EXERCISE:
Find every line in the records that holds the string "radio". Copy each one.

(GIVEN RECORDS Opens)

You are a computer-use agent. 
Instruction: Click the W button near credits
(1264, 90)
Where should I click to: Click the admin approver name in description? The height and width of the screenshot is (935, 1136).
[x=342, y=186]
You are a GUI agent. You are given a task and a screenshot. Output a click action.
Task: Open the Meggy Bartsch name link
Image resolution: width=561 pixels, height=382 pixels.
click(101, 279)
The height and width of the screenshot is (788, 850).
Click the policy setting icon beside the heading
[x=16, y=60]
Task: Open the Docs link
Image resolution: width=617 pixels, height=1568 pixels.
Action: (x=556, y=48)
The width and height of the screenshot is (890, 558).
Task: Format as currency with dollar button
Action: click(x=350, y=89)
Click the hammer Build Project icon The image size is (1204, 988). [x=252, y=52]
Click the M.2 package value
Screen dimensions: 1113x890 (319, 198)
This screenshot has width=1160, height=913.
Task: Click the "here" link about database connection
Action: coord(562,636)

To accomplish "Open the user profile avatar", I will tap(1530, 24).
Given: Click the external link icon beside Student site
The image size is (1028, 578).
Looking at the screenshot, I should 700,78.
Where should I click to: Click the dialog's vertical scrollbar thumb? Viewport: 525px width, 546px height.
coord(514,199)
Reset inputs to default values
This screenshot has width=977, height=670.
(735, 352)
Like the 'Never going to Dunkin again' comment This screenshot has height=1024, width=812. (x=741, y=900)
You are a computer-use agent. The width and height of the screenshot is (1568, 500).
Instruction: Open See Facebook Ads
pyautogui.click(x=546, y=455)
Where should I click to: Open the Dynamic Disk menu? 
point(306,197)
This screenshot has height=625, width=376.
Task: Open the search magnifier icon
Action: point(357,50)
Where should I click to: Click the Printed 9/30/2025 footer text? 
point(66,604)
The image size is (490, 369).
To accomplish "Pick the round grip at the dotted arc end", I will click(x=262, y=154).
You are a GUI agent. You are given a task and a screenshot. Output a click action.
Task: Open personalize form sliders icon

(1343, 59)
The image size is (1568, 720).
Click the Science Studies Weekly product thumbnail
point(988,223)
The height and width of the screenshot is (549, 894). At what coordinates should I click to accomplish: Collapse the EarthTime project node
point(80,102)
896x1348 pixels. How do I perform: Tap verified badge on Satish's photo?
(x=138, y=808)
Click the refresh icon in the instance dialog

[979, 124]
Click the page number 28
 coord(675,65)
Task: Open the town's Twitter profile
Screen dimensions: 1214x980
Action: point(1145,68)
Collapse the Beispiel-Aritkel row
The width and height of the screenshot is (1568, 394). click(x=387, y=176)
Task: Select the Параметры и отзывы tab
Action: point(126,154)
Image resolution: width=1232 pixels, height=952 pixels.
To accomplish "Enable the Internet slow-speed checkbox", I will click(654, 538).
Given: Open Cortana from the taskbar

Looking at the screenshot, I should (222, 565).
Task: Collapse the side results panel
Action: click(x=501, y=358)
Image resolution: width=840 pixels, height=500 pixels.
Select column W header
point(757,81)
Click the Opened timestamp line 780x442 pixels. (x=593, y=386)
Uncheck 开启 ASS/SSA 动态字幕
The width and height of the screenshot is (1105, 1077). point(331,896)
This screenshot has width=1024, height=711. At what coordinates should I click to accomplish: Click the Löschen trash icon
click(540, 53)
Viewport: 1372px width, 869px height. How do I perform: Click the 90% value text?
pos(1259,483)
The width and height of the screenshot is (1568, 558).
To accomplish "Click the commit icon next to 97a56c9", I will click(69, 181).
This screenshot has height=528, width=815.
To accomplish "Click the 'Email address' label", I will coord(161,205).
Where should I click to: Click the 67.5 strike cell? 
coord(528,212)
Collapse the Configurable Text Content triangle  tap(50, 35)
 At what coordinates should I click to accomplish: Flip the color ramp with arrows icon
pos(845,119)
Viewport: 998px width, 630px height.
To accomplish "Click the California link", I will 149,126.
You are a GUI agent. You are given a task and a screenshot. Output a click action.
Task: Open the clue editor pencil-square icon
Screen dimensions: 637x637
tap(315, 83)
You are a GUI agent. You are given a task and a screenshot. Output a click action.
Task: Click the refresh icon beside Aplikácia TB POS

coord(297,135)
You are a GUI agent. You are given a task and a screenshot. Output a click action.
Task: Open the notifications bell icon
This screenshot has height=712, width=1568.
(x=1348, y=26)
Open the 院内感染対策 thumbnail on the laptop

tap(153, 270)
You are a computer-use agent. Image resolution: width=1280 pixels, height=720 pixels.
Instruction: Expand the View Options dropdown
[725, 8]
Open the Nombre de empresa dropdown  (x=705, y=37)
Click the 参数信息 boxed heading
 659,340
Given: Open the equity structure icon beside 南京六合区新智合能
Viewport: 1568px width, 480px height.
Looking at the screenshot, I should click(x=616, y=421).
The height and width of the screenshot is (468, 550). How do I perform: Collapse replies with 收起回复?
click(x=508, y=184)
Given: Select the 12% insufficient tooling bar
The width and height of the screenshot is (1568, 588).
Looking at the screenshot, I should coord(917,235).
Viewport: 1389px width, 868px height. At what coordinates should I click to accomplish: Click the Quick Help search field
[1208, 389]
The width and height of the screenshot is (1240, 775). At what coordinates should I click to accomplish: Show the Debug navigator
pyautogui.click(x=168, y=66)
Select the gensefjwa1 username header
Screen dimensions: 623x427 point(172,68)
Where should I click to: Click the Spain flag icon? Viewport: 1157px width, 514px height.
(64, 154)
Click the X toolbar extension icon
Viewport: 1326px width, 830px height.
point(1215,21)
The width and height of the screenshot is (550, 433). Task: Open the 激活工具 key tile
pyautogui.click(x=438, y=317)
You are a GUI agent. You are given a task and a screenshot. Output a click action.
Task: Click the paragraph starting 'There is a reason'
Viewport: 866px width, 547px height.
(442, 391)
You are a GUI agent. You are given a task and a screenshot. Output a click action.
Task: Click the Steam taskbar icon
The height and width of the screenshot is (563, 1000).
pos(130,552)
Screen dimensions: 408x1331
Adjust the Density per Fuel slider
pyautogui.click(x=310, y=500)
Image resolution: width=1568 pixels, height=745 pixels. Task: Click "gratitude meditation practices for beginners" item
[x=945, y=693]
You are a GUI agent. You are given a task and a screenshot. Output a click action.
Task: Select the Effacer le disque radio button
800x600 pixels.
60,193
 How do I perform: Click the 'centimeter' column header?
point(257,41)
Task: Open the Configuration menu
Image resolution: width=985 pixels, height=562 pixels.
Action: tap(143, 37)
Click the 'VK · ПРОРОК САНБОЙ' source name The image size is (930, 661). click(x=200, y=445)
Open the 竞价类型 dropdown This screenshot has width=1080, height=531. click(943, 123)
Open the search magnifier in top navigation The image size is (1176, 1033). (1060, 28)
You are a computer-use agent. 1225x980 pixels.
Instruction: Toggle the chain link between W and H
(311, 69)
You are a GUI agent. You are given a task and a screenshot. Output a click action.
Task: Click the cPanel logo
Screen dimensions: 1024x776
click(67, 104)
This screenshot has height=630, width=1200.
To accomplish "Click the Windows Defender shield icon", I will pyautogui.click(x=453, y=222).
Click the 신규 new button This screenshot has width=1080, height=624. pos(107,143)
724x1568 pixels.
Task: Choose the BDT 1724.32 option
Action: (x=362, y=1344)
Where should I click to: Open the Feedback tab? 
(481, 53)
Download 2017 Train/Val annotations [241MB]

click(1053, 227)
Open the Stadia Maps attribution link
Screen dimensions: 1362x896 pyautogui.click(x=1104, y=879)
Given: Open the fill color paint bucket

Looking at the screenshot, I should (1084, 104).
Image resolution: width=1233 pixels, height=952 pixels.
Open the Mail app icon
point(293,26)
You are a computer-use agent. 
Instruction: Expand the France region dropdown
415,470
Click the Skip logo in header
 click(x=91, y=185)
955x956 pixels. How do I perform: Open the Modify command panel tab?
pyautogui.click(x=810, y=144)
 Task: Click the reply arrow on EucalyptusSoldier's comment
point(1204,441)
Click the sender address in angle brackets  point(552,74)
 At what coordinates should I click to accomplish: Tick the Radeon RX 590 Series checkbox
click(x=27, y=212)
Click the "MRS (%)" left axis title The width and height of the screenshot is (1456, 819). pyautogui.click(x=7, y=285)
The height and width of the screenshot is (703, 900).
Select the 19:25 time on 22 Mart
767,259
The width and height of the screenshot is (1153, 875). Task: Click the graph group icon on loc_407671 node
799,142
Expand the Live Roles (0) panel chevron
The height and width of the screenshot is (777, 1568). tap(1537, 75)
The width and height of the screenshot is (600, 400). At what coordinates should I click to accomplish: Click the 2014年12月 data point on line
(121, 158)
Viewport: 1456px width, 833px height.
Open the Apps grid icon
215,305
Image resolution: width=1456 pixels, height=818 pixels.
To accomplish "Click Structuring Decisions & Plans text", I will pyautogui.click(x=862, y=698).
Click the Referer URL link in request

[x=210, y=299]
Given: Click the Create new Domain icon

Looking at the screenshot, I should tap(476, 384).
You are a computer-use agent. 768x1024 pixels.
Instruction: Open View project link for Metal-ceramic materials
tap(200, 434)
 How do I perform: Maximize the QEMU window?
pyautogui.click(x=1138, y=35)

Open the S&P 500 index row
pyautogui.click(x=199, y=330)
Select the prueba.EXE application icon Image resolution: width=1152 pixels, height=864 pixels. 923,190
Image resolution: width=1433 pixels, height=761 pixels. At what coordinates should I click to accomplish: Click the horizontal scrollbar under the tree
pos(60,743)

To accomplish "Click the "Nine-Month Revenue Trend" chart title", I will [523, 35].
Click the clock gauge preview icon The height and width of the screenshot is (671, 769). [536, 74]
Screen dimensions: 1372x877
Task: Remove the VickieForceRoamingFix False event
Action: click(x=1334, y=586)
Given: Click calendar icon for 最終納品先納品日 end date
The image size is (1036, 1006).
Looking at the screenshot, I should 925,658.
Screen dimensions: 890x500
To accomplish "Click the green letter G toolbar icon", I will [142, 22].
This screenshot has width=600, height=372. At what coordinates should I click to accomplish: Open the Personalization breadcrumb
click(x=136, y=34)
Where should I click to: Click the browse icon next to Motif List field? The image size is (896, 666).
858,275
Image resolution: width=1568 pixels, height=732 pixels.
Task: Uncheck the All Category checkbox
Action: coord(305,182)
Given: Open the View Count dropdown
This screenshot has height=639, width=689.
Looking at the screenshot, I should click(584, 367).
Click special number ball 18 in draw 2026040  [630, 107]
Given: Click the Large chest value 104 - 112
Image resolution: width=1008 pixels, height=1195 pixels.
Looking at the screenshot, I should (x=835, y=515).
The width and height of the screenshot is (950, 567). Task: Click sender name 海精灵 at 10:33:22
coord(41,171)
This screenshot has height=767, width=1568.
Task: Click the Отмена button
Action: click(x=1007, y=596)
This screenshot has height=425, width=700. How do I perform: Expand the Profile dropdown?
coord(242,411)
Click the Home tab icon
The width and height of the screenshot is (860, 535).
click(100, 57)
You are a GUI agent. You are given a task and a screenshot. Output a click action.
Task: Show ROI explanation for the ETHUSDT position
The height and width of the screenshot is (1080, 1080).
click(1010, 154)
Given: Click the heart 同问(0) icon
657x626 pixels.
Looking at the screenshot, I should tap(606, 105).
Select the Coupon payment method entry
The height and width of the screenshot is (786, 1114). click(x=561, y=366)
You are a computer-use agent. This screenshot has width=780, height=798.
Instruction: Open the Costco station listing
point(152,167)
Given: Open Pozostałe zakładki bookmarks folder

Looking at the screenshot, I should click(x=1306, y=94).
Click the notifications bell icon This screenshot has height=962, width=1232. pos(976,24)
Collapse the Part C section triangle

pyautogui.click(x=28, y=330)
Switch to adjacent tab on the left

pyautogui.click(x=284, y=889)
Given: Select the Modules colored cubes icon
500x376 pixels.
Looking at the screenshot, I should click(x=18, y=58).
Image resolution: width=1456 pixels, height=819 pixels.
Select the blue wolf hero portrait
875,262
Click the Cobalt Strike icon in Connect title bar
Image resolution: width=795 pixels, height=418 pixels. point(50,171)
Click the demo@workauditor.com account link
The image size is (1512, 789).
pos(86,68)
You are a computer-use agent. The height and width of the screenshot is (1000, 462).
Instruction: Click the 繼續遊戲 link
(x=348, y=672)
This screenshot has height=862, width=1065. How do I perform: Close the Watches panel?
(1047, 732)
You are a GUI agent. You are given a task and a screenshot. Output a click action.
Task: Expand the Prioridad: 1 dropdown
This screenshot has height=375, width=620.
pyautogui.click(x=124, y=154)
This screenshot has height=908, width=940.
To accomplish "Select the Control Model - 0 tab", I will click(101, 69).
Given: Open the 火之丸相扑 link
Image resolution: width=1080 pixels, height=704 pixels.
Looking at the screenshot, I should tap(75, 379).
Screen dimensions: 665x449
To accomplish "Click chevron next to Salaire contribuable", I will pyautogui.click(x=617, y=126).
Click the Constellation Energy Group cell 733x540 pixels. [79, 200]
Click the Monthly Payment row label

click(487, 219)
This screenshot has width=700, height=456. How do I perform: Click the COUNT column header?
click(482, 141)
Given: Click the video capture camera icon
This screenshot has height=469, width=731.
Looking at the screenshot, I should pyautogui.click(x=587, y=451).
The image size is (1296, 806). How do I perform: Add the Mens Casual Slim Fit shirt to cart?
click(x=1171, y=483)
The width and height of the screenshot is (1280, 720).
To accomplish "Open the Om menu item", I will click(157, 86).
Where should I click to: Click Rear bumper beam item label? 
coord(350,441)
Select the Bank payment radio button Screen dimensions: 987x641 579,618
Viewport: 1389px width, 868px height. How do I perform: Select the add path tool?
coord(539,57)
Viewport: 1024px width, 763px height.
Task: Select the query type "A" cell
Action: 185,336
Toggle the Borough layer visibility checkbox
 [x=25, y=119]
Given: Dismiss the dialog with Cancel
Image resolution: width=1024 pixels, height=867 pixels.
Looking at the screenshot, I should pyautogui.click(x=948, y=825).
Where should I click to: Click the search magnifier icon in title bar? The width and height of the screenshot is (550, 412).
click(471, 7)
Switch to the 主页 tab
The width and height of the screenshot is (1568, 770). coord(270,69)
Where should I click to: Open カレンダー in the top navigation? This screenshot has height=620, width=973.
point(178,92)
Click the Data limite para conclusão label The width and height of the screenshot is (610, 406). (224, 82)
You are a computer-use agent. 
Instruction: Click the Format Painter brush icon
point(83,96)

(GIVEN RECORDS Closes)

ANSWER BELOW:
Task: Select the Effacer le disque radio button
Select the Bank payment radio button Screen dimensions: 987x641 579,618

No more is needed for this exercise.